(PROBLEM TO SOLVE)
Please update the part of the listing that opens with the line containing "This screenshot has height=892, width=1489." and closes with the line containing "will [x=229, y=2116]." by replacing "Asukoht" with "Location", leaving all else unchanged. Return only those lines.

__________

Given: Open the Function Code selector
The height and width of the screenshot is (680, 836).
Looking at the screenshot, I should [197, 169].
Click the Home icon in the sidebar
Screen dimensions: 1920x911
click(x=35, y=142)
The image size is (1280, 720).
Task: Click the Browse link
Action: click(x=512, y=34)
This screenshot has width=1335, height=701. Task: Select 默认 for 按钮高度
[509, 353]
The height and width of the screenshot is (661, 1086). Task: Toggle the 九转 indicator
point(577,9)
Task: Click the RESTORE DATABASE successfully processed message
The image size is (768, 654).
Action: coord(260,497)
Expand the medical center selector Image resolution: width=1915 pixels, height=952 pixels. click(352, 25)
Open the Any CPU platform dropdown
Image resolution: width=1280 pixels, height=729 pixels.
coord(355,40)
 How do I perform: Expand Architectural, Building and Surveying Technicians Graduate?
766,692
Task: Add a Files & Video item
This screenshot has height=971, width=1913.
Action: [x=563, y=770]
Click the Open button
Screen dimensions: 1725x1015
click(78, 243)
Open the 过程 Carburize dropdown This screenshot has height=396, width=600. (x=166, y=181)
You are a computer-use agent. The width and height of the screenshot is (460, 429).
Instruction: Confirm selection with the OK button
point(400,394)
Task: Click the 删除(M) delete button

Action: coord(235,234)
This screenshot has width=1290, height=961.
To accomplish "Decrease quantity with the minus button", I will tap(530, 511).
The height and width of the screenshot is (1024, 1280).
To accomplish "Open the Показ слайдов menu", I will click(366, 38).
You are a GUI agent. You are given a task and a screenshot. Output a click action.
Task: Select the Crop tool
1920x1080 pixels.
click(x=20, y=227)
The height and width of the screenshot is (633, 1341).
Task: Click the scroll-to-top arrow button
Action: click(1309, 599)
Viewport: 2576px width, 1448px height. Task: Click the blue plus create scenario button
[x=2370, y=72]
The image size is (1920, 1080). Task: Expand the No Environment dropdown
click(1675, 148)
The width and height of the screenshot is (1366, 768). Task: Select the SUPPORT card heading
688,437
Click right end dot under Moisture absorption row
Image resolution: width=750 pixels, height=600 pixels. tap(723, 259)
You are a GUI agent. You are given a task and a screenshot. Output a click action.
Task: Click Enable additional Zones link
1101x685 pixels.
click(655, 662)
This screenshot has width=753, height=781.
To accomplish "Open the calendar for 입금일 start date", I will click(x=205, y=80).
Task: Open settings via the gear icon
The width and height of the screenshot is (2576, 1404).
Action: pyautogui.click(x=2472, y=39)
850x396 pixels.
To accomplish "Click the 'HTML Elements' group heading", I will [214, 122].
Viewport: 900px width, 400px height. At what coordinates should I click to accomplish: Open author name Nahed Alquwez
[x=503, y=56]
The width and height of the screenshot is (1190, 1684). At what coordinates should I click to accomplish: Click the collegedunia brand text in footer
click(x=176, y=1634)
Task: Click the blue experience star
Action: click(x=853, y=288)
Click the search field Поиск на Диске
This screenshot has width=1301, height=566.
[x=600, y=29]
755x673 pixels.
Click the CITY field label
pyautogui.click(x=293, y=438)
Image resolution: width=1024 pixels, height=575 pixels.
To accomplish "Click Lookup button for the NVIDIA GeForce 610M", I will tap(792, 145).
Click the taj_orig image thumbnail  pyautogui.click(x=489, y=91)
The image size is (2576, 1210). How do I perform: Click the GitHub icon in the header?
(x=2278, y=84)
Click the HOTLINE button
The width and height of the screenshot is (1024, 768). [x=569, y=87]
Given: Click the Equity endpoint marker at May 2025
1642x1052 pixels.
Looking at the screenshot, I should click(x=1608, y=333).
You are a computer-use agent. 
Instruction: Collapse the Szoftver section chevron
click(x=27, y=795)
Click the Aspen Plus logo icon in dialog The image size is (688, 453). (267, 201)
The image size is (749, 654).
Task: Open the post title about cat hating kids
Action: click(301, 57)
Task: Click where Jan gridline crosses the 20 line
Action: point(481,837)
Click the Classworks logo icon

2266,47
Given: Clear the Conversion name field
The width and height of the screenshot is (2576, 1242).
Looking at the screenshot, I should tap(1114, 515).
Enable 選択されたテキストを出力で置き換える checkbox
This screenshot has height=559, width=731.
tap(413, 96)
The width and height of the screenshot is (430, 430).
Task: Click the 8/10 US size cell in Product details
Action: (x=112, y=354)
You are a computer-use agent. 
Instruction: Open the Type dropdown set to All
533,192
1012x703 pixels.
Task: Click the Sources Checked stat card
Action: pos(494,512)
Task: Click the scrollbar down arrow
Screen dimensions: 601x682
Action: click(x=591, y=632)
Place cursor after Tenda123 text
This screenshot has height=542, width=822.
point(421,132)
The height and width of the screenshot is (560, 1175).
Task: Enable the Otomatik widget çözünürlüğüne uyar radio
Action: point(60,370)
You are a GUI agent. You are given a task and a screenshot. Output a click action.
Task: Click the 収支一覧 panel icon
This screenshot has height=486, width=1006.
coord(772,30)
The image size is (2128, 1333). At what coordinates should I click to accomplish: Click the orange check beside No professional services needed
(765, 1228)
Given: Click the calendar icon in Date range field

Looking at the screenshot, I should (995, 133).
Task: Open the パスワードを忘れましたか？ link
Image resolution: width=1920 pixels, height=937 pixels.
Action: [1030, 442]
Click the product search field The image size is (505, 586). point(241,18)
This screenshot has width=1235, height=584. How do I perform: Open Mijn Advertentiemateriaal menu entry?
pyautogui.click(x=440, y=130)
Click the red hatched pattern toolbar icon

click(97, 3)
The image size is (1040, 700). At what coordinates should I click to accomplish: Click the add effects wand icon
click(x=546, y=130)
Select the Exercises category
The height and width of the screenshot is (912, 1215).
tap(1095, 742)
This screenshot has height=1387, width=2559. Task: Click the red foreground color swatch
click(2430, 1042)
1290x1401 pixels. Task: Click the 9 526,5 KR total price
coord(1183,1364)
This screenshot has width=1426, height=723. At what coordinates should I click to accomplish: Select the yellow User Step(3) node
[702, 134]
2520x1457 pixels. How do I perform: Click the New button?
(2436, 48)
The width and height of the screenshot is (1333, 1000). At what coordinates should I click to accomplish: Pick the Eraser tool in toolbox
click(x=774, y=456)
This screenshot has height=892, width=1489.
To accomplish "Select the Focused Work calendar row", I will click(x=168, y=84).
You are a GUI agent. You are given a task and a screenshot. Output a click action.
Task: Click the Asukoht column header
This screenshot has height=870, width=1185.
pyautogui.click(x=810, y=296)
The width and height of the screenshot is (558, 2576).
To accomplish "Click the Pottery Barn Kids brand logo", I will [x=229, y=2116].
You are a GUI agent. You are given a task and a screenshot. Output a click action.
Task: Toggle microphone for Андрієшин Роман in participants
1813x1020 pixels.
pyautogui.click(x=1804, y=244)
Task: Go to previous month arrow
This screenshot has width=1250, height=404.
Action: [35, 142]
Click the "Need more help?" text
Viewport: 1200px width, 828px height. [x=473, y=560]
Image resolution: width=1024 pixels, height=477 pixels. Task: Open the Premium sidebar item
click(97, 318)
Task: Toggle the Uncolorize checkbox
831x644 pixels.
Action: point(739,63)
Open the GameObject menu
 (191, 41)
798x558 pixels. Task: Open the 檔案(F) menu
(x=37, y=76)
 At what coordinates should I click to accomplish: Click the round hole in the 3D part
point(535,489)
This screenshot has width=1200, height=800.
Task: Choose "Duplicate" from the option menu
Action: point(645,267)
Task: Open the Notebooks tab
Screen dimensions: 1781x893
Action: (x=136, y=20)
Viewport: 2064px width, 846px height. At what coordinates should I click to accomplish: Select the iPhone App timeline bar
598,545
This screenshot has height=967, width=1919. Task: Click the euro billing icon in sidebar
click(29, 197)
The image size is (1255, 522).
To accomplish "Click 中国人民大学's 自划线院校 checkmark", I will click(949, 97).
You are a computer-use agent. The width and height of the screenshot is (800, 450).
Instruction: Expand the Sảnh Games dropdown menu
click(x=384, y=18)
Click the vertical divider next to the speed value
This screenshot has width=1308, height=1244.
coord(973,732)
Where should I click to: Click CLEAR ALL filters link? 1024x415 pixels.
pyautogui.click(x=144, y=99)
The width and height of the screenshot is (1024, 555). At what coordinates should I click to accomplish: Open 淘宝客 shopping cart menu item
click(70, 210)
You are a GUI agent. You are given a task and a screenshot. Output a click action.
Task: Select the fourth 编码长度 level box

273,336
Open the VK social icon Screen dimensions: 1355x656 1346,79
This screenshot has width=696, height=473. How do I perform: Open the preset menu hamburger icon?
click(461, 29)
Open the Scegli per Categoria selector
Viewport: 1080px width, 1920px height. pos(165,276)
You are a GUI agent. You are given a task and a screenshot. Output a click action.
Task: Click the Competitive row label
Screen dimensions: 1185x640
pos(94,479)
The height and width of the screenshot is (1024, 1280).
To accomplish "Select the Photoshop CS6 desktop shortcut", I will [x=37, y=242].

__________

(EXPECTED ANSWER)
This screenshot has height=892, width=1489.
To accomplish "Select the Focused Work calendar row", I will click(x=168, y=84).
You are a GUI agent. You are given a task and a screenshot. Output a click action.
Task: Click the Location column header
This screenshot has height=870, width=1185.
pyautogui.click(x=810, y=296)
The width and height of the screenshot is (558, 2576).
To accomplish "Click the Pottery Barn Kids brand logo", I will [x=229, y=2116].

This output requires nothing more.